> [Data for review]
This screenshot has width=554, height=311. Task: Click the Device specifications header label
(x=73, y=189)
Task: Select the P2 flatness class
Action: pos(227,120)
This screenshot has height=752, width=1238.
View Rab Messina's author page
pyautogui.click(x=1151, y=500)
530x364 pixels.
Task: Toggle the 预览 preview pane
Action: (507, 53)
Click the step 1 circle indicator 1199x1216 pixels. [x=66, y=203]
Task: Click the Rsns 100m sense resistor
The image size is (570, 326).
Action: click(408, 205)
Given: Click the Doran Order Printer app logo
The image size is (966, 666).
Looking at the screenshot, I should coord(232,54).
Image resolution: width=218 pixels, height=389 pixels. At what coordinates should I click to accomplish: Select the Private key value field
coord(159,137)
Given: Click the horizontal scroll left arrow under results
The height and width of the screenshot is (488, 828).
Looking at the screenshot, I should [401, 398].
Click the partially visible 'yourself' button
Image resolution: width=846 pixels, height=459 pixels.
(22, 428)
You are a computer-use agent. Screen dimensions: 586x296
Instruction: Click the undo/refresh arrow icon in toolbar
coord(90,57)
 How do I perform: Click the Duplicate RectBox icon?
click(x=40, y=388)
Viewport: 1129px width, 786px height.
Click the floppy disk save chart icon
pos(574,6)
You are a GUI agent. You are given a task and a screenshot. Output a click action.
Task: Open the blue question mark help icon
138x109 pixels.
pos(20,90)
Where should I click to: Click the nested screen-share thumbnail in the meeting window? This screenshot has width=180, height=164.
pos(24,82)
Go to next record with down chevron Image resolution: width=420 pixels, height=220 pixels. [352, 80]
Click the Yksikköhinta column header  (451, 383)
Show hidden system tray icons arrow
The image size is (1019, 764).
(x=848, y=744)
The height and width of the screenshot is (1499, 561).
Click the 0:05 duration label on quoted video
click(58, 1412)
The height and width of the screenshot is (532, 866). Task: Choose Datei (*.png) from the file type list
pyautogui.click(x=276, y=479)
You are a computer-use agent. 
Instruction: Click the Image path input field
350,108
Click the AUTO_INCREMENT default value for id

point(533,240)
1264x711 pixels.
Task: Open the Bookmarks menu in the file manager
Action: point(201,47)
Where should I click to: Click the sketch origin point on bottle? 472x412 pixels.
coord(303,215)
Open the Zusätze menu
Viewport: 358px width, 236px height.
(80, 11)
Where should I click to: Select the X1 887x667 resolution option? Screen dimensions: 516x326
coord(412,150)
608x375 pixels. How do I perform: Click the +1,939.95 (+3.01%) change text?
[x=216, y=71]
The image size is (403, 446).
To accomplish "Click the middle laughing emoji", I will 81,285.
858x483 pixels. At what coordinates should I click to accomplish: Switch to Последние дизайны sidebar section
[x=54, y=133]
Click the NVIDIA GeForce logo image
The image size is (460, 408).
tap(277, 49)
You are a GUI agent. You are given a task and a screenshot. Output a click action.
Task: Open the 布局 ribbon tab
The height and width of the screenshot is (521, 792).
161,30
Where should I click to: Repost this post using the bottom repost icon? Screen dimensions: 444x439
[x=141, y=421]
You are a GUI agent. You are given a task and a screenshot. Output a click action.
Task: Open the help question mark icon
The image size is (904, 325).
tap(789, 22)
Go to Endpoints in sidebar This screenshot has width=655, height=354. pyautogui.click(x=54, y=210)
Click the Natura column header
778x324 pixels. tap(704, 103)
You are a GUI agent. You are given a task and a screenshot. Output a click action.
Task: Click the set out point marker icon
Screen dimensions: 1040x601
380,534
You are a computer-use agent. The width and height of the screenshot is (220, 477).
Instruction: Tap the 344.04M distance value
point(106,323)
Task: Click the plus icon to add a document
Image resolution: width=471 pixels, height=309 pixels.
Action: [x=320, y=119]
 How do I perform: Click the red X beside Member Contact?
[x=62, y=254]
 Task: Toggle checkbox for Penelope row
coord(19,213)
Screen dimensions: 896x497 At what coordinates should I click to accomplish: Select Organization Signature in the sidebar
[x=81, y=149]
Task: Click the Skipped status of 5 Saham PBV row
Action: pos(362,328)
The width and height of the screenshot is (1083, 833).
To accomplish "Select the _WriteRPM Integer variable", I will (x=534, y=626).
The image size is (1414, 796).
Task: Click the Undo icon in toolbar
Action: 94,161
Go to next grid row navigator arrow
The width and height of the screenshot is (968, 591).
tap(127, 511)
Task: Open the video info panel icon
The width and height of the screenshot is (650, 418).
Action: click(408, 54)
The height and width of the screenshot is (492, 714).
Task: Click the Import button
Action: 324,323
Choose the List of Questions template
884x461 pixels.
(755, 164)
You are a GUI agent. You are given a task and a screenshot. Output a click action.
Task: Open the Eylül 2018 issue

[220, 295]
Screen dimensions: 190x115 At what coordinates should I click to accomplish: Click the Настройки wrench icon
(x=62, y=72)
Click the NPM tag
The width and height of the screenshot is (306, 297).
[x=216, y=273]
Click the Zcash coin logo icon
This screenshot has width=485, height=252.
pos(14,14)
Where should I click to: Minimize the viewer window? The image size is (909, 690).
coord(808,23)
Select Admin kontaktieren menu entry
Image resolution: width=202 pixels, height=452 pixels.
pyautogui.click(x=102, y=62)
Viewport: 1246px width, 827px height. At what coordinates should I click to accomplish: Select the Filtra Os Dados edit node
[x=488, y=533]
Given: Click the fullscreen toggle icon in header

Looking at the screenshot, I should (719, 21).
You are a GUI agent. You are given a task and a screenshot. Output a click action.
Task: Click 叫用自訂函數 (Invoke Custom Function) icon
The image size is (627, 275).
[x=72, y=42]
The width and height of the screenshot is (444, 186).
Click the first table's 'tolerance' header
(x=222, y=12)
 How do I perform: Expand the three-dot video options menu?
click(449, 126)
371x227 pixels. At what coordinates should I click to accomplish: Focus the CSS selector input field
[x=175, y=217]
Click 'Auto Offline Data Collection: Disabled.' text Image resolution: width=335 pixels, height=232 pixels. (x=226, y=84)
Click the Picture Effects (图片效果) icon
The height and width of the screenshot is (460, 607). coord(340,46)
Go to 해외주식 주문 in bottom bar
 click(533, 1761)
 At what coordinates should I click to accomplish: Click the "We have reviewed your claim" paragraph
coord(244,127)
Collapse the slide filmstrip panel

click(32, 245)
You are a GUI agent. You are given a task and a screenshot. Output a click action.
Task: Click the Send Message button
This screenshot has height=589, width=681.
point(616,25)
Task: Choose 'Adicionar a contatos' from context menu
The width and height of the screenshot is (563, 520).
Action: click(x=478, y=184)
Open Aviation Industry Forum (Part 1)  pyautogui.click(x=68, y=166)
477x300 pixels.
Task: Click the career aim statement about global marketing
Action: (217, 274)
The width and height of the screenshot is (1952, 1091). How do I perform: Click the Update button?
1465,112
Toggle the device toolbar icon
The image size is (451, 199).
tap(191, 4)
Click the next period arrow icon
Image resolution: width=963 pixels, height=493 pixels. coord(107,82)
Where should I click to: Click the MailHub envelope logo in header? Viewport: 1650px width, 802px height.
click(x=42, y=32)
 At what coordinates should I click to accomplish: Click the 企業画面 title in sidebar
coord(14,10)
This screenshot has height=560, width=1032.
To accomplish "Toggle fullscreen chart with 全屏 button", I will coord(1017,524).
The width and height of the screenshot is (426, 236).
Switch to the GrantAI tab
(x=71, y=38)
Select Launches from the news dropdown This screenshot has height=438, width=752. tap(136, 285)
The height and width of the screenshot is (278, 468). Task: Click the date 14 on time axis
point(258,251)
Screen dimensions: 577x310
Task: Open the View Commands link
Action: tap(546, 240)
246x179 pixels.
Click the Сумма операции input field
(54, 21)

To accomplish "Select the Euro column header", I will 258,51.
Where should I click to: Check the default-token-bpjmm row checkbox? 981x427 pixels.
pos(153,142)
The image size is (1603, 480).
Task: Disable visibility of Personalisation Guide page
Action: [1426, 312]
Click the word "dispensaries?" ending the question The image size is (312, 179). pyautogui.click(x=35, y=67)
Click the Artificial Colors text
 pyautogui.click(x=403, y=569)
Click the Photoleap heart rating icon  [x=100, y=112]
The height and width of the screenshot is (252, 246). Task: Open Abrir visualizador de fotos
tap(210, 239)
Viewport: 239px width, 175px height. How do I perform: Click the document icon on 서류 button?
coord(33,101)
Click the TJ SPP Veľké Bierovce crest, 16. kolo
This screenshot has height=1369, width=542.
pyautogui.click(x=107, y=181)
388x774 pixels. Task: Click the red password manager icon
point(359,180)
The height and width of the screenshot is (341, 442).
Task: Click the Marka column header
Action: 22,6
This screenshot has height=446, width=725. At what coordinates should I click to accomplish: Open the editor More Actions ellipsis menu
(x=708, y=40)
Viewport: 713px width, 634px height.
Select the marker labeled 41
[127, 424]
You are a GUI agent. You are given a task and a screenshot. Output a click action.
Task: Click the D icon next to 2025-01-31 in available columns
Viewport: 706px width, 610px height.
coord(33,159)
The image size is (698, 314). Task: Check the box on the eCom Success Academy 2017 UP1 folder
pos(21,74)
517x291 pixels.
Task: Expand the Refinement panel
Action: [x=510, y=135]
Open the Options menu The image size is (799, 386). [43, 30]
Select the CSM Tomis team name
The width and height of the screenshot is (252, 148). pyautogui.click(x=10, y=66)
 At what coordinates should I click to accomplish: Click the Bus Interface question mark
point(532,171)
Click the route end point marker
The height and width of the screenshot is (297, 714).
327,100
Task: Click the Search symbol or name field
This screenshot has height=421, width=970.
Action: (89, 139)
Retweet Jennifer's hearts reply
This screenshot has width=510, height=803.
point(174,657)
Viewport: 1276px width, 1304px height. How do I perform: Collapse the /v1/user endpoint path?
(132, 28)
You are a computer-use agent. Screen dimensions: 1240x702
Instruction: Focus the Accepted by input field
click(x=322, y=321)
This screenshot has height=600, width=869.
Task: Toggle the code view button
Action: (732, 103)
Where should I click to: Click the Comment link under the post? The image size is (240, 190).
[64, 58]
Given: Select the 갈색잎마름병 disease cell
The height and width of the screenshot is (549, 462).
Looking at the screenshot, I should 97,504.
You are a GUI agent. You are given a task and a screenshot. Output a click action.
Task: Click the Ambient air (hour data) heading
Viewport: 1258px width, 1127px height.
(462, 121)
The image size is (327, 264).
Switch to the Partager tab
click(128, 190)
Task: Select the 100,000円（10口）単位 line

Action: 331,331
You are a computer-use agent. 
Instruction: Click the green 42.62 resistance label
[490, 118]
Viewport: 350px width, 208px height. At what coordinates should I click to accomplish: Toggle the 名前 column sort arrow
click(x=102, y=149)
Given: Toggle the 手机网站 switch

> [Aim of the exercise] Scan the listing above. Gather each line that contains the word "with".

> [Answer to the exercise]
Go to next record with down chevron Image resolution: width=420 pixels, height=220 pixels. [352, 80]
To accomplish "Toggle fullscreen chart with 全屏 button", I will coord(1017,524).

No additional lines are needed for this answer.